Chronic prophylactic therapy to reduce frequency and severity of episodic attacks of painful serositis in patients with familial Mediterranean fever†.

Not curative; manifestations return to pretreatment levels following discontinuance.

Chronic prophylactic therapy appears to prevent amyloidosis (manifested by nephropathy) when there is no evidence of it at initiation of therapy; appears to be effective for preventing amyloidosis regardless of whether patients continue to experience episodic attacks of serositis during chronic prophylactic therapy with the drug. May prevent deterioration during proteinuric phase of the disease (when amyloid involvement is minimal).

Generally of limited value in altering the effects of amyloid deposits when clinical amyloidosis is evident, particularly when proteinuria has progressed to nephrosis, although a beneficial effect (e.g., restoration of serum albumin concentrations toward normal, slight improvement in renal function) may be evident in some patients.

Primary Biliary Cirrhosis

Has also been used for the treatment of primary biliary cirrhosis†.
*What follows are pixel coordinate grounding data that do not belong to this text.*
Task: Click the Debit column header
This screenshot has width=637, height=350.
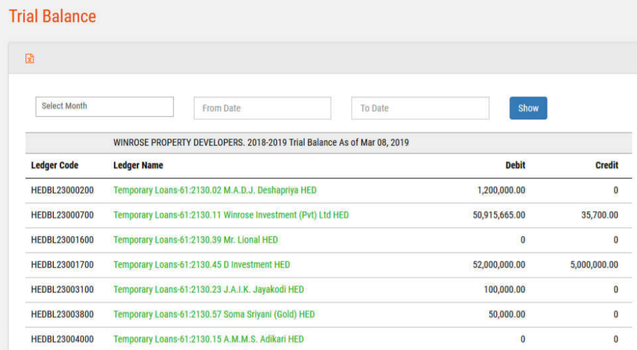Action: [515, 165]
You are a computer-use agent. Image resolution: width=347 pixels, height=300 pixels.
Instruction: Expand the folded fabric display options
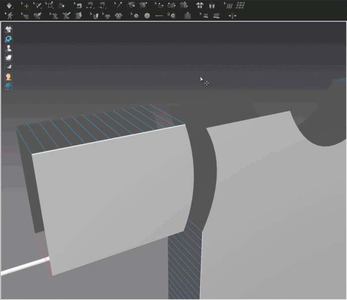point(8,58)
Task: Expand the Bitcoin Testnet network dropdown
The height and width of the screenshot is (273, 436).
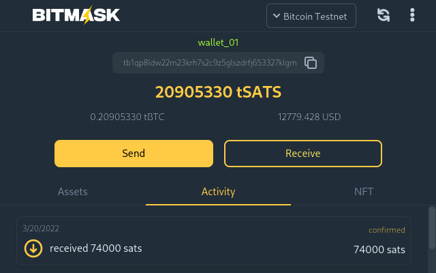Action: point(311,16)
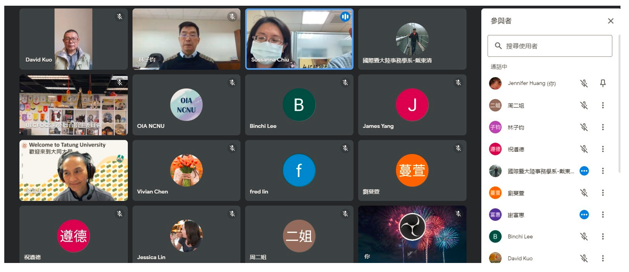This screenshot has width=629, height=272.
Task: Click the blue dots icon beside 謝富惠
Action: (x=584, y=215)
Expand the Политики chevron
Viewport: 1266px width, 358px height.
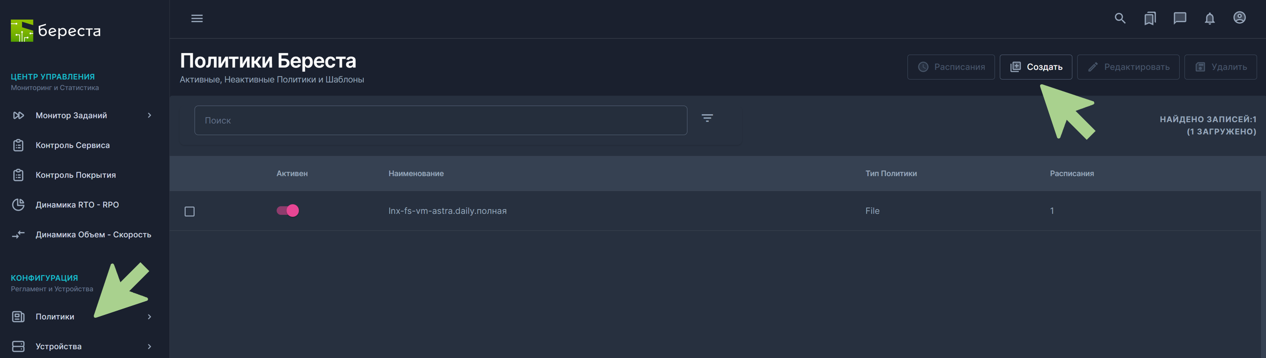pyautogui.click(x=149, y=317)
Regulations Governing Colchicine Injection

On February 8, 2008, FDA announced that it would take enforcement action (e.g., seizure, injunction, other judicial proceeding) against all firms, including compounding pharmacies, attempting to manufacture, ship, or deliver colchicine injection because of potentially serious health risks associated with use of the injection. (See Serious Adverse Effects Related to Colchicine Injection under Cautions and see Preparations.)

Dosage and Administration

General

Gouty Arthritis

• Administer prophylactic doses of colchicine before initiation of allopurinol or uricosurics because sudden changes in serum urate concentrations may precipitate acute gout attacks.
• May discontinue colchicine and use urate-lowering agents alone after serum urate concentration is reduced to the desired level, and acute gout attacks have not occurred for 3–6 months (some clinicians suggest 1–12 months).
• For subsequent acute attacks, patients should become familiar with dosage that provides relief without causing diarrhea.

Administration

Administer orally. Has been administered IV; parenteral preparation no longer available in the US. (See Serious Adverse Effects Related to Colchicine Injection under Cautions.)

Oral Administration

Initiate therapy for acute gouty arthritis at the first sign of an impending attack; initiation in later stages may not completely abate the attack.

Dosage

Pediatric Patients

Pending revision, the material in this section should be considered in light of more recently available information in the MEDWATCH notification at the beginning of this monograph.

Familial Mediterranean Fever

Chronic Prophylactic Therapy

Oral

Children <5 years of age: 0.5 mg daily has been used.†

Children 5–10 years of age: 1 mg daily has been used.†

Children >10 years of age: 1.5 mg daily has been used.†

Adults

Pending revision, the material in this section should be considered in light of more recently available information in the MEDWATCH notification at the beginning of this monograph.

Gouty Arthritis

Treatment to Relieve Pain in Acute Attacks

Oral

Initially, 0.6–1.2 mg, followed by 0.6 mg every hour or 1.2 mg every 2 hours.

Alternatively, 0.6–1.2 mg initially, then 0.6 mg every 2–3 hours may be sufficient. Some clinicians recommend 0.6 mg 2 or 3 times daily.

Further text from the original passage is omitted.